▸ **SOURCE PASSAGE**
○ ○ ○

# Second try Watermelon Shea Butter Soap



## lathertech (Nov 30, 2010)

http://img406.imageshack.us/img406/7664/img64090.jpg






www.lathertech.com


----------



## PrairieCraft (Nov 30, 2010)

That is the most awesome watermelon soap I have ever seen.  What a great job.  Very envious of your skills, I can't even get a simple swirl down.  Love the realistic looking rind.  WOW :shock:


----------



## zilke (Nov 30, 2010)

That soap looks neat-o, give me some salt and i am ready to eat


----------



## lathertech (Nov 30, 2010)

Not as difficult as it may seem.  just an uncolored thin layer at the bottom, follow by a layer of pink.  Then pipe on black lines, then another layer of pink.  Then more black lines then more pink.  The green is painted on later with a semi dry brush and colorant.



www.lathertech.com


----------



## newbie (Nov 30, 2010)

That's great! you got the watermelon pink just right!


----------



## peechee (Nov 30, 2010)

omgah thats beautiful!


----------



## soapbuddy (Nov 30, 2010)

That's the most realistic watermelon soap I have ever seen!


----------



## tomara (Nov 30, 2010)

Simply Stunning..and you have a nice website too!!


----------



## pgnlady (Nov 30, 2010)

Wow, wow, wow... love it.  Ok stupid question is it scented watermelon too?


----------



## jdranch (Nov 30, 2010)

wow! really great job!


----------



## llineb (Nov 30, 2010)

are you sure that's soap...great job!


----------



## soapbuddy (Nov 30, 2010)

Are you selling it? I want one.


----------



## MrsFusion (Nov 30, 2010)

Nice job!  Looks great!!!


----------



## punkflash54 (Dec 1, 2010)

wow! fantastic soap!!


----------



## coral (Dec 1, 2010)

That looks great


----------



## lathertech (Dec 1, 2010)

○ ○ ○

▸ **SUPPLIED INFORMATION**
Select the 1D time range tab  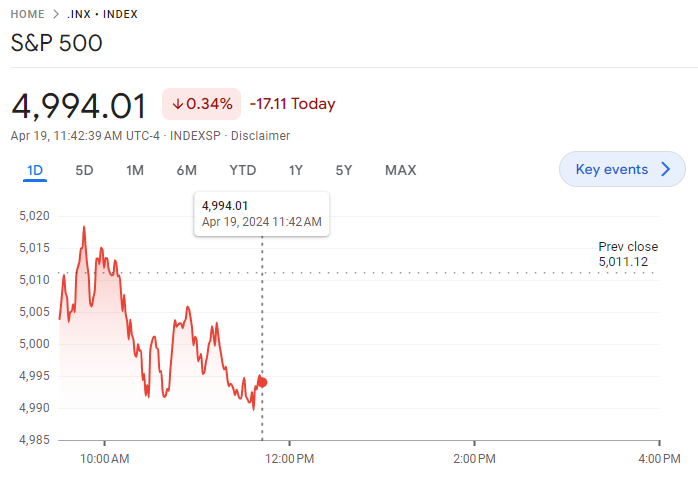35,170
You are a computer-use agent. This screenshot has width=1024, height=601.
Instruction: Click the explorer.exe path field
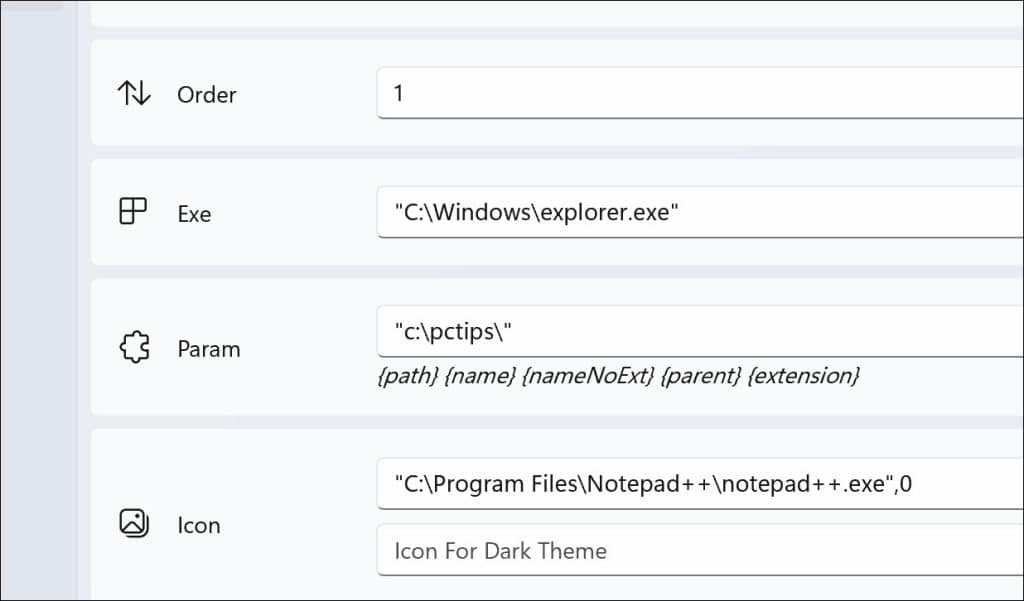point(700,212)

○ ○ ○

▸ **STATED GOAL A**
In the watermelon soap thread, how does lathertech back up the claim that making the soap is "Not as difficult as it may seem"? Please answer in one to three sentences.
▸ **STATED GOAL B**
Write the next part of the watermelon soap thread, picking up after its final line.

▸ **EXERCISE ANSWER A**
lathertech says the soap is built in simple layers: a thin uncolored layer at the bottom, then pink, then piped black lines, another pink layer, more black lines, and more pink. The green rind is painted on afterward with a semi-dry brush and colorant.

▸ **EXERCISE ANSWER B**
pgnlady said:
			
		

> Wow, wow, wow... love it.  Ok stupid question is it scented watermelon too?





It is scented watermelon.


----------



## Bubbly Buddha (Dec 1, 2010)

Looks amazing!


----------



## Sibi (Dec 1, 2010)

Your watermelon soap is amazing!!  It's so realistic that if I saw it I wouldn've taken a bite!!!


----------



## Bean13 (Dec 1, 2010)

Jaw dropping.  Just perfect.


----------



## kaelily (Dec 1, 2010)

amazing!


----------



## lathertech (Dec 1, 2010)

Thanks everyone!


----------



## ewenique (Dec 1, 2010)

Yummy!  Wish I could smell it, too.


----------



## DMCC (Dec 1, 2010)

WOW!  So realistic looking.  I can almost smell it - Fabulous job!  All of your soaps are very nice as well as your web site.


----------



## evatgirl73 (Dec 1, 2010)

Super cool!!!


----------



## Bama (Dec 2, 2010)

That is  art.  Very impressed


----------



## Bubbles Galore (Dec 3, 2010)

Top job. I'd buy it.  :wink:


----------



## soapbuddy (Dec 8, 2010)

I bought a bar and it looks just as great in person and smells good too. Congrats on a job well done!


----------



## Lynnz (Dec 8, 2010)

Looks amazing !!!!!!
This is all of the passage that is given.